• **ASSIGNMENT**
Among the lines of the records, find all that carry the word "computer" and copy them.

(Stored entries)
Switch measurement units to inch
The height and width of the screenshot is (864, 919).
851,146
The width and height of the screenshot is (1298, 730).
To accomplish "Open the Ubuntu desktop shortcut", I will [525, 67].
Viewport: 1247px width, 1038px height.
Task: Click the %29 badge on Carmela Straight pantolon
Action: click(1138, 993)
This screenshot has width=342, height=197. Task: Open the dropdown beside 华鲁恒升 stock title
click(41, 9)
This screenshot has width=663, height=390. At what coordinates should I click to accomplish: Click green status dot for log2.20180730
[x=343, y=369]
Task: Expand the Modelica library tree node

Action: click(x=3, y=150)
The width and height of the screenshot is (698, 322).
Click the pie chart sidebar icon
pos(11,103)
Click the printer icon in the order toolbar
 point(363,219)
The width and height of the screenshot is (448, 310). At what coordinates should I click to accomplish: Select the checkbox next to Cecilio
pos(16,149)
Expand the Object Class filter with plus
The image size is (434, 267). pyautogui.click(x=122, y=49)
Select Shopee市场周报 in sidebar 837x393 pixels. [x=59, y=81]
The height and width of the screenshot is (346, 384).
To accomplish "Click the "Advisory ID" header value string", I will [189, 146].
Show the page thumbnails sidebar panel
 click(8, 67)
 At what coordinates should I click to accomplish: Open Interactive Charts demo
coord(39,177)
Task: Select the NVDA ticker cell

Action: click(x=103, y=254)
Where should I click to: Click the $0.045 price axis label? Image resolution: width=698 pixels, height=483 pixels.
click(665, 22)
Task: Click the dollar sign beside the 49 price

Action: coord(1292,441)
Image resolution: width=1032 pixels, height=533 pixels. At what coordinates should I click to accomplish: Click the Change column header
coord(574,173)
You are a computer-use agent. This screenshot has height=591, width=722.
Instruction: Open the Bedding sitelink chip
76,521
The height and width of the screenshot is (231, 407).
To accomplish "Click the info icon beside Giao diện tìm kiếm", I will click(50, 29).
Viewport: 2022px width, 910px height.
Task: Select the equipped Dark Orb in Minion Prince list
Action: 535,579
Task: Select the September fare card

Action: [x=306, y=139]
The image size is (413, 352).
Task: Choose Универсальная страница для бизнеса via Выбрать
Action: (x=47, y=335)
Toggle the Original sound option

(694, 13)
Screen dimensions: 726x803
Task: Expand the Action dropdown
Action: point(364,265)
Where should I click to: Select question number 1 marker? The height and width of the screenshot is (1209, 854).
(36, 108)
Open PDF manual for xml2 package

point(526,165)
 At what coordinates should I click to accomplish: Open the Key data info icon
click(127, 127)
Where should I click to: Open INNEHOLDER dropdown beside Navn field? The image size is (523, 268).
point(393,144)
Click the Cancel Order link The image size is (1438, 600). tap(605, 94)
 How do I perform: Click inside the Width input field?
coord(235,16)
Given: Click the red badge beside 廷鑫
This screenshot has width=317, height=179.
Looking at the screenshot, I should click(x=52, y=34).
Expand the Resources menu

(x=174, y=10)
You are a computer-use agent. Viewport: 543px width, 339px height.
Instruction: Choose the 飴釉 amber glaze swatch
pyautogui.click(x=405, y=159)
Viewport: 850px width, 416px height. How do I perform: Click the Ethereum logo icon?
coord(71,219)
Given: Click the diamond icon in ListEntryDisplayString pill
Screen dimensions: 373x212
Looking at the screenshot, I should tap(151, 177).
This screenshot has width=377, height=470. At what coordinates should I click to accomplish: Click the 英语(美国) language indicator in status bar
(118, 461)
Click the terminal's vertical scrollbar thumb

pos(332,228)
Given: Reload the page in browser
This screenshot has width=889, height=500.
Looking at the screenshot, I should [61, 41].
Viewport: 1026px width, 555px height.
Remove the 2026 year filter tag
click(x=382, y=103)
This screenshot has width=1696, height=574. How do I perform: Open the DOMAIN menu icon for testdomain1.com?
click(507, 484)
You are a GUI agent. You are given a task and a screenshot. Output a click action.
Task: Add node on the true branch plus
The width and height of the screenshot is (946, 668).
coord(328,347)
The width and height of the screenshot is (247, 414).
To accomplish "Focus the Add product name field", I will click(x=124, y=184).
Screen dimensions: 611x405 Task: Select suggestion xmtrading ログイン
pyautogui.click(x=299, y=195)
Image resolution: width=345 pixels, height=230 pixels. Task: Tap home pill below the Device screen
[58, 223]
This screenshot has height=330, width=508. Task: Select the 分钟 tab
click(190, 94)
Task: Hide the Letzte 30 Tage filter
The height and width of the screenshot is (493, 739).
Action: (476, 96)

• **ANSWER TO THE PROBLEM**
You are a computer-use agent. This screenshot has height=591, width=722.
You are a computer-use agent. Viewport: 543px width, 339px height.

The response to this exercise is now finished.